(Data to examine Opens)
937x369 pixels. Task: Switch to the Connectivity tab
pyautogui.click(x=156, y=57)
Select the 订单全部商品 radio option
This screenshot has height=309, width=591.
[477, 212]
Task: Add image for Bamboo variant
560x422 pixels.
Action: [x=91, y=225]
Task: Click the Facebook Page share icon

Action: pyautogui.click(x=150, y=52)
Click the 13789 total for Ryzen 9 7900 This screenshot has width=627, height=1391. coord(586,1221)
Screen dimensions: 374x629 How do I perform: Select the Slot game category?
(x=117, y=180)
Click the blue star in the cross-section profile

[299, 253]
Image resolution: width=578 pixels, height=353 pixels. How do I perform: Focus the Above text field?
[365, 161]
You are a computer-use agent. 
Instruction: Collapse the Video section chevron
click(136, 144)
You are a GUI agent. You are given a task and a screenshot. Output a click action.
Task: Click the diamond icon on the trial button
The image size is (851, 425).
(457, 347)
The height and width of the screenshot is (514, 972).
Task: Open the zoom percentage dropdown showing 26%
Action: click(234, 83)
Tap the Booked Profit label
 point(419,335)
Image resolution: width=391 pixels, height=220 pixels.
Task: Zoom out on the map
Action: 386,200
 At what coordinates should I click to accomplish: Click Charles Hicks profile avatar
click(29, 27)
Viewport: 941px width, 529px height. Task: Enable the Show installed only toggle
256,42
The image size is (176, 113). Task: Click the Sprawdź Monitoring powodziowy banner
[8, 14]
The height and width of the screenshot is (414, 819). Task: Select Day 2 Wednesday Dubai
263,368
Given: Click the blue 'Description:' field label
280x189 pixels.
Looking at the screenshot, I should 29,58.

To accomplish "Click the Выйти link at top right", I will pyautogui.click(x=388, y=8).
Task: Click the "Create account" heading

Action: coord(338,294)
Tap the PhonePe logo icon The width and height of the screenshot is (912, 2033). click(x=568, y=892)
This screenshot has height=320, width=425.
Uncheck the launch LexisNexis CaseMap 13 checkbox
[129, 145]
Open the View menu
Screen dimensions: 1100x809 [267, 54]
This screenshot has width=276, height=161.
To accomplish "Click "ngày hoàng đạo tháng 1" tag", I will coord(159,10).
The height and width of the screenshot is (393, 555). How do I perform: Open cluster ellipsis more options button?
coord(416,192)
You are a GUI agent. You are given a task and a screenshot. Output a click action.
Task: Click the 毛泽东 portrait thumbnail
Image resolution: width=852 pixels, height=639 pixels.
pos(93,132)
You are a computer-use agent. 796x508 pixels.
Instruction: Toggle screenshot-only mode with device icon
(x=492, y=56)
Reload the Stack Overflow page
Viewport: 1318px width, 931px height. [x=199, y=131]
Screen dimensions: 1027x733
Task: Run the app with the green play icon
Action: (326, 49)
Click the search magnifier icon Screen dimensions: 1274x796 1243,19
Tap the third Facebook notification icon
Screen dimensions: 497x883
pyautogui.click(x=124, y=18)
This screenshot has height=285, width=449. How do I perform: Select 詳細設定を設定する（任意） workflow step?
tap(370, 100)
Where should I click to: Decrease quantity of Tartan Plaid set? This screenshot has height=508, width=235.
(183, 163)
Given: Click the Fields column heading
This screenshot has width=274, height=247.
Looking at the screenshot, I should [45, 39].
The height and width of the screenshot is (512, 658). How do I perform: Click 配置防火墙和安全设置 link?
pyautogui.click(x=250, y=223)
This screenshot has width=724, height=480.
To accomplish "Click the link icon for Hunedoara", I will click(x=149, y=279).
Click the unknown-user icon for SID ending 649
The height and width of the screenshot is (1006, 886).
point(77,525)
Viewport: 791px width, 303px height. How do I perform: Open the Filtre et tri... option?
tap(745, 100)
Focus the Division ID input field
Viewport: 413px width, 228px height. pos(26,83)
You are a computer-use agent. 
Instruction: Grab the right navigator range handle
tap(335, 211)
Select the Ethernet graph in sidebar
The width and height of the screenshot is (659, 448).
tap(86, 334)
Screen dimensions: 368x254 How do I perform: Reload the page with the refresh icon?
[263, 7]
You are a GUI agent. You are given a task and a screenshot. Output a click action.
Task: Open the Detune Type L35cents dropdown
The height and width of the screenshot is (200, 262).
(Data to examine Closes)
> _What to work on_
Quote the data above from the line containing "Given: Click the Fields column heading" to the line containing "This screenshot has width=724, height=480.", inclusive, and stop.

> _Result for this task_
Given: Click the Fields column heading
This screenshot has width=274, height=247.
Looking at the screenshot, I should [45, 39].
The height and width of the screenshot is (512, 658). How do I perform: Click 配置防火墙和安全设置 link?
pyautogui.click(x=250, y=223)
This screenshot has width=724, height=480.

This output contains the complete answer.